For a start, the team is made up of about 200 investment professionals at the coalface: managing portfolios, trading and researching what is, after all, a £70trn market.

Organised across broad fixed-income sectors – government bonds, corporate bonds, high-yield bonds, emerging market debt and foreign exchange – the team is headed by the grandly titled international chief investment officer of fixed income Nick Gartside.

A warm and gregarious character – going against the grain of the stereotypical bond fund manager – Gartside does not seem to be weighed down by his responsibilities.

This is particularly true at a time when fixed-income managers are under the cosh from investors concerned by perceived low returns and low yields from the asset class.

Controlling the downside

Not ones to narrow the focus in terms of the available universe, Gartside and his team run two funds, the Libor-benchmarked £1.1bn JPM Global Strategic Bond Fund (yield 1.2%), and the higher-risk £2.5bn Global Bond Opportunities Fund (yield 3.47%), which is measured against the Bloomberg Barclays Multiverse Index. 

Gartside says: “Because we are taking on more risk in the Opportunities fund, that begs the question of what the benchmark should be. Cash is not right because when you’ve got a cash-plus benchmark you’re implying you will very actively control downside risk.  

“The Multiverse index includes high-yield bonds, it includes emerging market bonds; it includes pretty much everything.
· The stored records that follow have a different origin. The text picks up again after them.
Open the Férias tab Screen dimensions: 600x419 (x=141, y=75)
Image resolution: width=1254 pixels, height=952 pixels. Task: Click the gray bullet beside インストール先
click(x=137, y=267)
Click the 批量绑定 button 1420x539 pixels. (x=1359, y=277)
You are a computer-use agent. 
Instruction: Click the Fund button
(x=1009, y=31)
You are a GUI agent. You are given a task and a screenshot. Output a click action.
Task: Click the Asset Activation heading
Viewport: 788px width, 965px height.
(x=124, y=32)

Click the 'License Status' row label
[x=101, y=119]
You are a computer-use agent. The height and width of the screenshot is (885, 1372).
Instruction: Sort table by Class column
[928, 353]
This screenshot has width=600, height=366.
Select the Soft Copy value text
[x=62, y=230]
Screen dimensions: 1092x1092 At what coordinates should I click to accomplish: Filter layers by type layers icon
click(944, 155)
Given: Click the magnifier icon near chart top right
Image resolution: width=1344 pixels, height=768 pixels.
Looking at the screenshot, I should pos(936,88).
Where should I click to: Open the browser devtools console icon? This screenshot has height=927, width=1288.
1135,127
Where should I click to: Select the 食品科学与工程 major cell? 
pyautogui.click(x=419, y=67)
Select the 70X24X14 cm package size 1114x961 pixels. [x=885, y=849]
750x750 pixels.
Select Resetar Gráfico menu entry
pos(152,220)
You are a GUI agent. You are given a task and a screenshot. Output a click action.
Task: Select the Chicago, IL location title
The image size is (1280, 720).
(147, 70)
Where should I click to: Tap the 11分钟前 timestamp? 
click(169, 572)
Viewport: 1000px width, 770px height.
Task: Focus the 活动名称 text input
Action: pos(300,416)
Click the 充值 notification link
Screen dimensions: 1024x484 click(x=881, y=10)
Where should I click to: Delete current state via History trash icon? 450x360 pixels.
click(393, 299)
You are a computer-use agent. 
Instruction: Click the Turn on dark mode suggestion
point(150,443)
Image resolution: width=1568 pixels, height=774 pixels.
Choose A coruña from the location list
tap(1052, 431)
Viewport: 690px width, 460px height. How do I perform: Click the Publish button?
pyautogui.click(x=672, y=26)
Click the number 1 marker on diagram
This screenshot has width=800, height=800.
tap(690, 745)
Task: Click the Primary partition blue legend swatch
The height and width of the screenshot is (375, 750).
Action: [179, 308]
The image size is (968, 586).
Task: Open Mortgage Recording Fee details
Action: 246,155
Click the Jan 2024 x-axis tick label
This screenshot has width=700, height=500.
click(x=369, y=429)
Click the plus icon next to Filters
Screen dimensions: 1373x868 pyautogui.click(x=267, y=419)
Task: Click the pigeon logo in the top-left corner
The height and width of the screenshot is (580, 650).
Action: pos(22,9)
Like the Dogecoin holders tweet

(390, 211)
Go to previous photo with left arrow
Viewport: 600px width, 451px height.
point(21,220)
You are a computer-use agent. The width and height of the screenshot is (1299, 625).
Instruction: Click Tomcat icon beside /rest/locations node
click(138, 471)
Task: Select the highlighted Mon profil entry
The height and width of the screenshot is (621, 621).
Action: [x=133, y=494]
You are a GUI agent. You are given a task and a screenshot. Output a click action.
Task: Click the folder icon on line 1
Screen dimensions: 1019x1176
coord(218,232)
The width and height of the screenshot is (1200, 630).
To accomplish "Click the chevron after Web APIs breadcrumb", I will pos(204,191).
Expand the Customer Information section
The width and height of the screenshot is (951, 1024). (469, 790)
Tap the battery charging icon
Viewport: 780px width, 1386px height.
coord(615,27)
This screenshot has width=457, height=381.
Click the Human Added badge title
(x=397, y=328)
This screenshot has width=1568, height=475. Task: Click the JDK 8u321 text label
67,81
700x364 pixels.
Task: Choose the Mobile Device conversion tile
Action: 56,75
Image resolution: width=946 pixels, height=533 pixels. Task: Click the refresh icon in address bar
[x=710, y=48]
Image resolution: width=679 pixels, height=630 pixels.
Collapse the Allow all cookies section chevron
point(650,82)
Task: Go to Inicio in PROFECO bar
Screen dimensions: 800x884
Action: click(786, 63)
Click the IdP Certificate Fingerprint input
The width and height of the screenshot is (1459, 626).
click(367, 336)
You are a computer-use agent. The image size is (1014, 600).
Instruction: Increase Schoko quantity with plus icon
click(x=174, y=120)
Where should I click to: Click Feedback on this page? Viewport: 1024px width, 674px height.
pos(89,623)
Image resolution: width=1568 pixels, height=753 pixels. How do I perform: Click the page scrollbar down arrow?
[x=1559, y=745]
So, we don’t invest the fund with reference to it, but it’s a way of defining the opportunity set.”

Exposure to high yield is a big differential between the funds. Where the Strategic vehicle has about 20% allocated to the asset class, the Global Bond Opportunities portfolio has double that exposure, most of which is in the US. 

“High yield, again, remains for us a top pick, because one of the implications of recent US politics, where there’s been an increase in animal spirits, is there will likely be business-friendly policies in terms of cutting taxes,” says Gartside. 

“That helps to underwrite credit risk. It’s a very good environment for corporations and an environment where, all things being equal, default rates go down. That’s the big risk on a high-yield bond, as you know you don’t get your cash back. 

“There we think the opposite. Default rates go down and that’s not yet factored in.”